### WHAT IS REQUIRED
Convert the entries from the line containing "Image resolution: width=1258" up to and including the line containing "click(x=38, y=188)" into a JSON list of strings, one string per line, omitting blank lines. Include only those lines.

### Item coordinate data

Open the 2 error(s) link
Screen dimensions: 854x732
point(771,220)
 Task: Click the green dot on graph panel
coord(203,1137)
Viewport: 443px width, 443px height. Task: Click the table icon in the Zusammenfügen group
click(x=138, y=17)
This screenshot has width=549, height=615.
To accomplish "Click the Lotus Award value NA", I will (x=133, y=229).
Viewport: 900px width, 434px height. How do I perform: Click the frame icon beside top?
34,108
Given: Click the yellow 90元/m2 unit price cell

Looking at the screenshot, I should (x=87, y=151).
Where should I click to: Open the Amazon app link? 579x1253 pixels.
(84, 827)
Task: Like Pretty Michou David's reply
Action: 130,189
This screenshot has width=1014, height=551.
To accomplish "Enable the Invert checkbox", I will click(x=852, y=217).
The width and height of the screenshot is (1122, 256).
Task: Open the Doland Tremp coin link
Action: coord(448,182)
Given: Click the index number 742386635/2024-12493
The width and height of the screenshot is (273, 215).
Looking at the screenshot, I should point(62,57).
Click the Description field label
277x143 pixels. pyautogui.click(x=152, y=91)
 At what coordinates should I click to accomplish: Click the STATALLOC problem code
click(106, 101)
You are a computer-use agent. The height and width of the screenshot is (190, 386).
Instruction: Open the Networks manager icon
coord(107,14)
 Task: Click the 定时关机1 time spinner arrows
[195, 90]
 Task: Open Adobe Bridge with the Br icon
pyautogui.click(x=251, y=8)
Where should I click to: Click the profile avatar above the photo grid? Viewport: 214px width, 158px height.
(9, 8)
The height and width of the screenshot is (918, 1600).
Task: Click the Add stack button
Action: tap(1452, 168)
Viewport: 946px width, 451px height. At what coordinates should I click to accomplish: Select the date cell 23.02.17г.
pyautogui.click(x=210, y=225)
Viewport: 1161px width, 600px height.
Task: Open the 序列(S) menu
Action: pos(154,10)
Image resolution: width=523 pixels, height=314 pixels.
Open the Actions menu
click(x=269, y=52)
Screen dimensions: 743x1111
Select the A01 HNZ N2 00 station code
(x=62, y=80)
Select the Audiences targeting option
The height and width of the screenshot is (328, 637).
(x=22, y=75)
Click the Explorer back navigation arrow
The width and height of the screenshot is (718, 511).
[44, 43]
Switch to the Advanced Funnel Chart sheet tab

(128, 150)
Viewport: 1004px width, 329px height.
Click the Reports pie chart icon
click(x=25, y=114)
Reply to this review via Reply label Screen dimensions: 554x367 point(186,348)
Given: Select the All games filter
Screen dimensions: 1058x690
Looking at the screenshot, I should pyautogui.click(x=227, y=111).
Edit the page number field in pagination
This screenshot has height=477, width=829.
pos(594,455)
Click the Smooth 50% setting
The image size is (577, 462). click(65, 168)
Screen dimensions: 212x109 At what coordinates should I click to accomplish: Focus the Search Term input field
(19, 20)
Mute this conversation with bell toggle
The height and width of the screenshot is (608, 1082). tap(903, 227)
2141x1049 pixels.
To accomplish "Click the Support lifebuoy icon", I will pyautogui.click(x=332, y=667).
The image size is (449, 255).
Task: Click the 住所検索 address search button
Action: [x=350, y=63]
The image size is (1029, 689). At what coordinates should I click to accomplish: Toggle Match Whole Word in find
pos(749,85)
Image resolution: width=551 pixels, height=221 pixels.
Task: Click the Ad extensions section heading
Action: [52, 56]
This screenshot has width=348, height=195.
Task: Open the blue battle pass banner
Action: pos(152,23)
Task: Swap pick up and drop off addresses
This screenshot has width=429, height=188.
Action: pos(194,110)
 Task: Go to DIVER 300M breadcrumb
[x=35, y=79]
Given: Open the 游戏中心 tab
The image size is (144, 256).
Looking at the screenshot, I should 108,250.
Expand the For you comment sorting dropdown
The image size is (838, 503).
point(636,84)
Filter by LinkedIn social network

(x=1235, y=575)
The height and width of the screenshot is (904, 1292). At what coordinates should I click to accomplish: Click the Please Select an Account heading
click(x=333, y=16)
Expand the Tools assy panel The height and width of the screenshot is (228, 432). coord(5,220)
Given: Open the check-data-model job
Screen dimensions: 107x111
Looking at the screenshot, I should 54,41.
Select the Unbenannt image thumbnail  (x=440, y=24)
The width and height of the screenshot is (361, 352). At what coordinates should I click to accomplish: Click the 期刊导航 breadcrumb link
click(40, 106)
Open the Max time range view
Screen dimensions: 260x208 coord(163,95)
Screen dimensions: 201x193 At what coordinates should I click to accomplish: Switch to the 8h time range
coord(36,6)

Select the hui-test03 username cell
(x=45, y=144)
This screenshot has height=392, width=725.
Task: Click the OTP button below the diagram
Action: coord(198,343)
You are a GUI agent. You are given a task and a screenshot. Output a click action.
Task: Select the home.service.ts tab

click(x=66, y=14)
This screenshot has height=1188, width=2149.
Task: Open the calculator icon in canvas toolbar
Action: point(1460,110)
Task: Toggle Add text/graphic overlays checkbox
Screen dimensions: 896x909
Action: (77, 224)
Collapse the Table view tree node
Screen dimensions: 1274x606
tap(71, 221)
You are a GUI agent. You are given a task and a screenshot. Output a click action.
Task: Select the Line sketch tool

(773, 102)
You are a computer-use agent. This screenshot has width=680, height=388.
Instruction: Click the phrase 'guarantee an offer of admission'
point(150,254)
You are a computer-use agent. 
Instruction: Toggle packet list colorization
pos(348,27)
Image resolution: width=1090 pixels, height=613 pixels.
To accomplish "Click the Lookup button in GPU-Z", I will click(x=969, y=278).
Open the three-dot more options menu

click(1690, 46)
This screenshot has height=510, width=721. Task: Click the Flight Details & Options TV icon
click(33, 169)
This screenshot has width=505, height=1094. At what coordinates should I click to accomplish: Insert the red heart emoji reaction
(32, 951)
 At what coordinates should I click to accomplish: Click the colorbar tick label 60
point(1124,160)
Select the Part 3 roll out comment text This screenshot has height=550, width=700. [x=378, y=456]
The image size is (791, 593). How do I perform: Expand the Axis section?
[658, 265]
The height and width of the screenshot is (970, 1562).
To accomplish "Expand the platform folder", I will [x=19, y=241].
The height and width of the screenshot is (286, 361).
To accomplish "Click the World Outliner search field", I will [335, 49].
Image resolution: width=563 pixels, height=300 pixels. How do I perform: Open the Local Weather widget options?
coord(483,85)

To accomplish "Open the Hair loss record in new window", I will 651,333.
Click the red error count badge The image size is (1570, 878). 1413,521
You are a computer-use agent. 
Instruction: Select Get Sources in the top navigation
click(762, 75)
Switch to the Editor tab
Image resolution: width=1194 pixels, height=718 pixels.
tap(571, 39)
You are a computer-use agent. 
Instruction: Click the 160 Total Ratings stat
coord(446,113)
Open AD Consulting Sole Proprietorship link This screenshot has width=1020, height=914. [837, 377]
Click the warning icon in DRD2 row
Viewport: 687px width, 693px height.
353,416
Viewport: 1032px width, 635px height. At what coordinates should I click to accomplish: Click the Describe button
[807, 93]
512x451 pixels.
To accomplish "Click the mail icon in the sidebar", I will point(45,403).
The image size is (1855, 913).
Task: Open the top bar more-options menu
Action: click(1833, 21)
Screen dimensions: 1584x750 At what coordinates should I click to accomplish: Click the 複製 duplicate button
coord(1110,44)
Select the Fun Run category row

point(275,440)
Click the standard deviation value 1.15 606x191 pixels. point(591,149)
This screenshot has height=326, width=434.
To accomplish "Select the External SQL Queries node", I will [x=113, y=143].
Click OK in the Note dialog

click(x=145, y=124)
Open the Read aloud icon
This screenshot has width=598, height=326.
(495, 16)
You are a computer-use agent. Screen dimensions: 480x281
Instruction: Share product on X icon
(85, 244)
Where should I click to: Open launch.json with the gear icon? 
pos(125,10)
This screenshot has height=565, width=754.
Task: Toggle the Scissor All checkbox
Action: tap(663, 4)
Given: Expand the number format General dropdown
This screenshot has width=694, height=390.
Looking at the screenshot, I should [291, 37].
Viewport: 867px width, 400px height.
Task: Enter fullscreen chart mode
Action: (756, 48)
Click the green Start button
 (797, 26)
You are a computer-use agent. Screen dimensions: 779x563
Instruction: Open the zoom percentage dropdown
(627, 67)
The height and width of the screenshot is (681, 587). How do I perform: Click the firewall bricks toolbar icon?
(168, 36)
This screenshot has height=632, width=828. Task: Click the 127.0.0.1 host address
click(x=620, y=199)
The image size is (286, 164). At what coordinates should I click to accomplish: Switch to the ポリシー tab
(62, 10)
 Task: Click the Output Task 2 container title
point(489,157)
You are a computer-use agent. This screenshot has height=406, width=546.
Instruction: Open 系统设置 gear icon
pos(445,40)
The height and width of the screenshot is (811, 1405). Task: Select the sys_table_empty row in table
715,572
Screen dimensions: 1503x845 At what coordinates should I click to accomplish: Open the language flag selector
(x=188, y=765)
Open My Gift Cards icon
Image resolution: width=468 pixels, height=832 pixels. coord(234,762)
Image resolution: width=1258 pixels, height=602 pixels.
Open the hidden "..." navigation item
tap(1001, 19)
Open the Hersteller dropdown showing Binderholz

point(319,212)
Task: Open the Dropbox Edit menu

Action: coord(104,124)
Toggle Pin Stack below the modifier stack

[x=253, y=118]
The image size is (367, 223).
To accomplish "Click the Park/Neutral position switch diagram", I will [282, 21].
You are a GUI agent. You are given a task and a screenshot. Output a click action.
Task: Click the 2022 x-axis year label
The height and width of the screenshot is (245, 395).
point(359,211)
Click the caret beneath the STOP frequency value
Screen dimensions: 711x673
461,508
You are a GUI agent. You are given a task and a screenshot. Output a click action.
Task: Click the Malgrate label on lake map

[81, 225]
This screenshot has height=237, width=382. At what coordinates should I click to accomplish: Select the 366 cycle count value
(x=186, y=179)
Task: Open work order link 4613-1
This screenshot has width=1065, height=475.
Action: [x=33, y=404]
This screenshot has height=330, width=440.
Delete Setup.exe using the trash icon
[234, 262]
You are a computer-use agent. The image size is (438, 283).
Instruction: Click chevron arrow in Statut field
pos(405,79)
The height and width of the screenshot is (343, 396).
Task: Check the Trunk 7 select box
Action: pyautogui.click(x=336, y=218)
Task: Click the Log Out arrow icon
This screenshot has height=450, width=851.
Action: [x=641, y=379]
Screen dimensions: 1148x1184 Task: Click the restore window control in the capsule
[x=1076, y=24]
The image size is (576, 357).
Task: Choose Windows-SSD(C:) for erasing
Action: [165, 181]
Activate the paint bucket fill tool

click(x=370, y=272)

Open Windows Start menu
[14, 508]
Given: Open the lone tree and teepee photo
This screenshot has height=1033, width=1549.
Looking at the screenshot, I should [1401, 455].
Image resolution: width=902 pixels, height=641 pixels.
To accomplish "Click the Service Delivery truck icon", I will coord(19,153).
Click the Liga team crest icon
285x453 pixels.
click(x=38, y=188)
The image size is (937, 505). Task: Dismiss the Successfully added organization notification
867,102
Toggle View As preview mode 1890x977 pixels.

### TASK RESULT
[
  "Image resolution: width=1258 pixels, height=602 pixels.",
  "Open the hidden \"...\" navigation item",
  "tap(1001, 19)",
  "Open the Hersteller dropdown showing Binderholz",
  "point(319,212)",
  "Task: Open the Dropbox Edit menu",
  "Action: coord(104,124)",
  "Toggle Pin Stack below the modifier stack",
  "[x=253, y=118]",
  "The image size is (367, 223).",
  "To accomplish \"Click the Park/Neutral position switch diagram\", I will [282, 21].",
  "You are a GUI agent. You are given a task and a screenshot. Output a click action.",
  "Task: Click the 2022 x-axis year label",
  "The height and width of the screenshot is (245, 395).",
  "point(359,211)",
  "Click the caret beneath the STOP frequency value",
  "Screen dimensions: 711x673",
  "461,508",
  "You are a GUI agent. You are given a task and a screenshot. Output a click action.",
  "Task: Click the Malgrate label on lake map",
  "[81, 225]",
  "This screenshot has height=237, width=382. At what coordinates should I click to accomplish: Select the 366 cycle count value",
  "(x=186, y=179)",
  "Task: Open work order link 4613-1",
  "This screenshot has width=1065, height=475.",
  "Action: [x=33, y=404]",
  "This screenshot has height=330, width=440.",
  "Delete Setup.exe using the trash icon",
  "[234, 262]",
  "You are a computer-use agent. The image size is (438, 283).",
  "Instruction: Click chevron arrow in Statut field",
  "pos(405,79)",
  "The height and width of the screenshot is (343, 396).",
  "Task: Check the Trunk 7 select box",
  "Action: pyautogui.click(x=336, y=218)",
  "Task: Click the Log Out arrow icon",
  "This screenshot has height=450, width=851.",
  "Action: [x=641, y=379]",
  "Screen dimensions: 1148x1184 Task: Click the restore window control in the capsule",
  "[x=1076, y=24]",
  "The image size is (576, 357).",
  "Task: Choose Windows-SSD(C:) for erasing",
  "Action: [165, 181]",
  "Activate the paint bucket fill tool",
  "click(x=370, y=272)",
  "Open Windows Start menu",
  "[14, 508]",
  "Given: Open the lone tree and teepee photo",
  "This screenshot has height=1033, width=1549.",
  "Looking at the screenshot, I should [1401, 455].",
  "Image resolution: width=902 pixels, height=641 pixels.",
  "To accomplish \"Click the Service Delivery truck icon\", I will coord(19,153).",
  "Click the Liga team crest icon",
  "285x453 pixels.",
  "click(x=38, y=188)"
]